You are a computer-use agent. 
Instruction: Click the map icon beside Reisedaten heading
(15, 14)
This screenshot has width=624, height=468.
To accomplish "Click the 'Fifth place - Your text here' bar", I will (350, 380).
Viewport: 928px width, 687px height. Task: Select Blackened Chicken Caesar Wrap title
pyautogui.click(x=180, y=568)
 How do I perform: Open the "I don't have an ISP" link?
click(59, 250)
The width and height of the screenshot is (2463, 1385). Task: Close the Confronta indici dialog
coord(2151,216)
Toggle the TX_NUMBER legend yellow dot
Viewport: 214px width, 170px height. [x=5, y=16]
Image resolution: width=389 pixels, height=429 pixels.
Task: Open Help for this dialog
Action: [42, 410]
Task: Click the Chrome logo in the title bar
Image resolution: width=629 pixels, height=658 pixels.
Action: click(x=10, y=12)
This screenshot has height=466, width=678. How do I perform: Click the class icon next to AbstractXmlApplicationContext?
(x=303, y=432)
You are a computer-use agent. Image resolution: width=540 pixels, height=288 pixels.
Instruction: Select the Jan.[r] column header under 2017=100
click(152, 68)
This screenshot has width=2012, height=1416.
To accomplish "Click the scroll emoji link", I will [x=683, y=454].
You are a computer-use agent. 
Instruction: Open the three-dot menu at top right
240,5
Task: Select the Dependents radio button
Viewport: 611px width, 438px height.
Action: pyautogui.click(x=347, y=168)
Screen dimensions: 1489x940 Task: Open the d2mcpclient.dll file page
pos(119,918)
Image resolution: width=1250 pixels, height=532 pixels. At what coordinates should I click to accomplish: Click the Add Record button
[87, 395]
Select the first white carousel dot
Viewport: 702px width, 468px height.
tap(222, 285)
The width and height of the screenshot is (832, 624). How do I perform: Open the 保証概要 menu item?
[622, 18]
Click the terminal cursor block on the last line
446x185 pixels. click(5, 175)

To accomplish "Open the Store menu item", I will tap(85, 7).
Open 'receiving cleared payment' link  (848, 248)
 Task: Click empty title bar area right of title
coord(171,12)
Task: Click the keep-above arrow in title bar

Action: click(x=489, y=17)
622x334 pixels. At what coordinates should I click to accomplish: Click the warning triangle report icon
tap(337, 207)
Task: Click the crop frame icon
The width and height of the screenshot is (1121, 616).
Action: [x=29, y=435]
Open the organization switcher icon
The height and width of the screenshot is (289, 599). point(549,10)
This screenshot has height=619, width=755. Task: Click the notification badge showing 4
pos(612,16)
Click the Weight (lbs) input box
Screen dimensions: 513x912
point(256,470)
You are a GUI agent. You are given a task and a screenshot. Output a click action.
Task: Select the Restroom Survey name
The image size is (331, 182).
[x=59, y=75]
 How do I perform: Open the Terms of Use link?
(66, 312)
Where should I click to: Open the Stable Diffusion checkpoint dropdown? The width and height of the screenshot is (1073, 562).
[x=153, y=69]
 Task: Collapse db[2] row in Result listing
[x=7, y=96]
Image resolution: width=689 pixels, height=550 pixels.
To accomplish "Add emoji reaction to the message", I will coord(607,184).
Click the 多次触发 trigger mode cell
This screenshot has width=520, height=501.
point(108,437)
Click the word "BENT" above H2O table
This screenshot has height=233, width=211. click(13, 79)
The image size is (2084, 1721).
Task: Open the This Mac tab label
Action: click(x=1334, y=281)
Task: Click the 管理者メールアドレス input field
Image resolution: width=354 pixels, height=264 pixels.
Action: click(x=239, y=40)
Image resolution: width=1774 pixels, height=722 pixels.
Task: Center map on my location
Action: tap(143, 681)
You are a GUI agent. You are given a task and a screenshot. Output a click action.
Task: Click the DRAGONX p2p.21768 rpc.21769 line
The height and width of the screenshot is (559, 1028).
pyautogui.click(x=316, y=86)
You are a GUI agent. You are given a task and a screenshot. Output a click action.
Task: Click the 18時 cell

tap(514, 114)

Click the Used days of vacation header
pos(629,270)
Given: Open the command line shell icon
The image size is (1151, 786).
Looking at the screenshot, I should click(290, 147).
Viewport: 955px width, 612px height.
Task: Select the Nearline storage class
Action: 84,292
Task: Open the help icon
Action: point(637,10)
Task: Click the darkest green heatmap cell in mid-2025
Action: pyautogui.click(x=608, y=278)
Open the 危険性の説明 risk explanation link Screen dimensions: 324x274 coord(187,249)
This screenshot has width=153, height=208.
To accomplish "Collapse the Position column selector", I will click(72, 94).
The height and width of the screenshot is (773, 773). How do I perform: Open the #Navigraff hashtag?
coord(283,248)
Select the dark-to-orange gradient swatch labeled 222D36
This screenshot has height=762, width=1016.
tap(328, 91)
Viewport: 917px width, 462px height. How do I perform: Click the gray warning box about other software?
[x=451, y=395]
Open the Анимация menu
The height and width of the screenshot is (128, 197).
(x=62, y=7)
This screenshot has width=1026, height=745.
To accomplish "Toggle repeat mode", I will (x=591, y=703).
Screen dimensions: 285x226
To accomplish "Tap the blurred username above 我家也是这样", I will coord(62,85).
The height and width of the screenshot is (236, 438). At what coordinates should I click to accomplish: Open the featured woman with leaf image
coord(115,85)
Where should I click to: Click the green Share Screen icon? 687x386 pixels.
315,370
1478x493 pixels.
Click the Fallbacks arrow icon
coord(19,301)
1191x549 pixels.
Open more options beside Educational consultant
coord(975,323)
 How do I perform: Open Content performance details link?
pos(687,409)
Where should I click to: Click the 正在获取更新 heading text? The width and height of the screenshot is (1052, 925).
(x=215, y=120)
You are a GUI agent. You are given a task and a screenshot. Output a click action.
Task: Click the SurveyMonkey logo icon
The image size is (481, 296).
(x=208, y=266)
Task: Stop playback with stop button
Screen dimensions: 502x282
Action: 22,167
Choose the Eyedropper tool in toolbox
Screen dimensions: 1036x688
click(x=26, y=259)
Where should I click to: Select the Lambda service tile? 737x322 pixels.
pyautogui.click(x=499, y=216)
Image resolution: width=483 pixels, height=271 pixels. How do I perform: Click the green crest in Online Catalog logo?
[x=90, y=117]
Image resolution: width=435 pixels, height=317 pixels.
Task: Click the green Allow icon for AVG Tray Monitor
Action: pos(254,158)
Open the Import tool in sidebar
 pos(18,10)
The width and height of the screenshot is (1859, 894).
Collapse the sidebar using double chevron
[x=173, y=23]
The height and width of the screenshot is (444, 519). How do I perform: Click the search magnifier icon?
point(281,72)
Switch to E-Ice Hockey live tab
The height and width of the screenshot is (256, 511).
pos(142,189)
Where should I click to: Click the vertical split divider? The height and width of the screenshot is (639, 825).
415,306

## EXERCISE BRIEF
Transcribe the data above verbatim, from the line containing "Where should I click to: Open" to the line containing "Action: click(x=1334, y=281)", including both of those lines.

## COMPLETED EXERCISE
Where should I click to: Open the Stable Diffusion checkpoint dropdown? The width and height of the screenshot is (1073, 562).
[x=153, y=69]
 Task: Collapse db[2] row in Result listing
[x=7, y=96]
Image resolution: width=689 pixels, height=550 pixels.
To accomplish "Add emoji reaction to the message", I will coord(607,184).
Click the 多次触发 trigger mode cell
This screenshot has width=520, height=501.
point(108,437)
Click the word "BENT" above H2O table
This screenshot has height=233, width=211. click(13, 79)
The image size is (2084, 1721).
Task: Open the This Mac tab label
Action: click(x=1334, y=281)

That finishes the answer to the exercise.